---------- Data records
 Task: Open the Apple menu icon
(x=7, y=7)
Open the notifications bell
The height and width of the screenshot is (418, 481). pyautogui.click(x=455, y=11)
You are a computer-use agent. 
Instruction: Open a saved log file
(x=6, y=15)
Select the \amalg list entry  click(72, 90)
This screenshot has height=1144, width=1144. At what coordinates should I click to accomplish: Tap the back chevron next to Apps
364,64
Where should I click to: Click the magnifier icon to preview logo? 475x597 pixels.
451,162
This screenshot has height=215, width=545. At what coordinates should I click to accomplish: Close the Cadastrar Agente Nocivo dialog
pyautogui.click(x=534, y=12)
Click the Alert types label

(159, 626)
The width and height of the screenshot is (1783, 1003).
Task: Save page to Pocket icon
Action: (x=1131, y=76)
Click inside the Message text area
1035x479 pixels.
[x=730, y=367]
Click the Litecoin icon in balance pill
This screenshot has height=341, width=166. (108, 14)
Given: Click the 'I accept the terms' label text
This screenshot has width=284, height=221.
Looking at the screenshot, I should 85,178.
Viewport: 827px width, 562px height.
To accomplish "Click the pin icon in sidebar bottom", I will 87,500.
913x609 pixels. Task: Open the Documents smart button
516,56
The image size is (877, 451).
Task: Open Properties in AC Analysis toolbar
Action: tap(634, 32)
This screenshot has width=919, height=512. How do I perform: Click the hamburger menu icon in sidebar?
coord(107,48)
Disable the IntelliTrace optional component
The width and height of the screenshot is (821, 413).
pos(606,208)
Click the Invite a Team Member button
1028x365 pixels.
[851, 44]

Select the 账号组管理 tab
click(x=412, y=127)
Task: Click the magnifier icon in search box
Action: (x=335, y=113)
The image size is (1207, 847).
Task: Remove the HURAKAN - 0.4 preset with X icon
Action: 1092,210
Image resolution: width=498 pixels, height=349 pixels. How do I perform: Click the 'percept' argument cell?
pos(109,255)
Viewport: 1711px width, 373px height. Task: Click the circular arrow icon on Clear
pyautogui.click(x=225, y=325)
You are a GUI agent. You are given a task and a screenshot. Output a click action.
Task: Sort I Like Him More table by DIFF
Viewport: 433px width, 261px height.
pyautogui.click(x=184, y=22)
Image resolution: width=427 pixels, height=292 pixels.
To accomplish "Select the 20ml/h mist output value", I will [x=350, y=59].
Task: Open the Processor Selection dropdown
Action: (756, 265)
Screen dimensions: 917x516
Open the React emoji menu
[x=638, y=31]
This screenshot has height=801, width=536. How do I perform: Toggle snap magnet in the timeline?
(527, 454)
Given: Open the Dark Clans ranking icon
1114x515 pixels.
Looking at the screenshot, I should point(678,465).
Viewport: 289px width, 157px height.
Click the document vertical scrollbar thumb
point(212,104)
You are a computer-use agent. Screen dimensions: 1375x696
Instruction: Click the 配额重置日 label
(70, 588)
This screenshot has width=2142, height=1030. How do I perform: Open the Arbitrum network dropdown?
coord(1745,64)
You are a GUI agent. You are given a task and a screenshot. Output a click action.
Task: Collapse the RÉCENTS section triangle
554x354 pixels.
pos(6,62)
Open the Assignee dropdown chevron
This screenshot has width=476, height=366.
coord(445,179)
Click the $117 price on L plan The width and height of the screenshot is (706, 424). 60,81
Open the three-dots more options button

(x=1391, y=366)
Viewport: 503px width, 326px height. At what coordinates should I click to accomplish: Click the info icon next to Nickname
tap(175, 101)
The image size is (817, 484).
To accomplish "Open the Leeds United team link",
--------------------
**What to work on:** Transcribe the data exactly.

**Reply:**
 Task: Open the Apple menu icon
(x=7, y=7)
Open the notifications bell
The height and width of the screenshot is (418, 481). pyautogui.click(x=455, y=11)
You are a computer-use agent. 
Instruction: Open a saved log file
(x=6, y=15)
Select the \amalg list entry  click(72, 90)
This screenshot has height=1144, width=1144. At what coordinates should I click to accomplish: Tap the back chevron next to Apps
364,64
Where should I click to: Click the magnifier icon to preview logo? 475x597 pixels.
451,162
This screenshot has height=215, width=545. At what coordinates should I click to accomplish: Close the Cadastrar Agente Nocivo dialog
pyautogui.click(x=534, y=12)
Click the Alert types label

(159, 626)
The width and height of the screenshot is (1783, 1003).
Task: Save page to Pocket icon
Action: (x=1131, y=76)
Click inside the Message text area
1035x479 pixels.
[x=730, y=367]
Click the Litecoin icon in balance pill
This screenshot has height=341, width=166. (108, 14)
Given: Click the 'I accept the terms' label text
This screenshot has width=284, height=221.
Looking at the screenshot, I should 85,178.
Viewport: 827px width, 562px height.
To accomplish "Click the pin icon in sidebar bottom", I will 87,500.
913x609 pixels. Task: Open the Documents smart button
516,56
The image size is (877, 451).
Task: Open Properties in AC Analysis toolbar
Action: tap(634, 32)
This screenshot has width=919, height=512. How do I perform: Click the hamburger menu icon in sidebar?
coord(107,48)
Disable the IntelliTrace optional component
The width and height of the screenshot is (821, 413).
pos(606,208)
Click the Invite a Team Member button
1028x365 pixels.
[851, 44]

Select the 账号组管理 tab
click(x=412, y=127)
Task: Click the magnifier icon in search box
Action: (x=335, y=113)
The image size is (1207, 847).
Task: Remove the HURAKAN - 0.4 preset with X icon
Action: 1092,210
Image resolution: width=498 pixels, height=349 pixels. How do I perform: Click the 'percept' argument cell?
pos(109,255)
Viewport: 1711px width, 373px height. Task: Click the circular arrow icon on Clear
pyautogui.click(x=225, y=325)
You are a GUI agent. You are given a task and a screenshot. Output a click action.
Task: Sort I Like Him More table by DIFF
Viewport: 433px width, 261px height.
pyautogui.click(x=184, y=22)
Image resolution: width=427 pixels, height=292 pixels.
To accomplish "Select the 20ml/h mist output value", I will [x=350, y=59].
Task: Open the Processor Selection dropdown
Action: (756, 265)
Screen dimensions: 917x516
Open the React emoji menu
[x=638, y=31]
This screenshot has height=801, width=536. How do I perform: Toggle snap magnet in the timeline?
(527, 454)
Given: Open the Dark Clans ranking icon
1114x515 pixels.
Looking at the screenshot, I should point(678,465).
Viewport: 289px width, 157px height.
Click the document vertical scrollbar thumb
point(212,104)
You are a computer-use agent. Screen dimensions: 1375x696
Instruction: Click the 配额重置日 label
(70, 588)
This screenshot has width=2142, height=1030. How do I perform: Open the Arbitrum network dropdown?
coord(1745,64)
You are a GUI agent. You are given a task and a screenshot. Output a click action.
Task: Collapse the RÉCENTS section triangle
554x354 pixels.
pos(6,62)
Open the Assignee dropdown chevron
This screenshot has width=476, height=366.
coord(445,179)
Click the $117 price on L plan The width and height of the screenshot is (706, 424). 60,81
Open the three-dots more options button

(x=1391, y=366)
Viewport: 503px width, 326px height. At what coordinates should I click to accomplish: Click the info icon next to Nickname
tap(175, 101)
The image size is (817, 484).
To accomplish "Open the Leeds United team link",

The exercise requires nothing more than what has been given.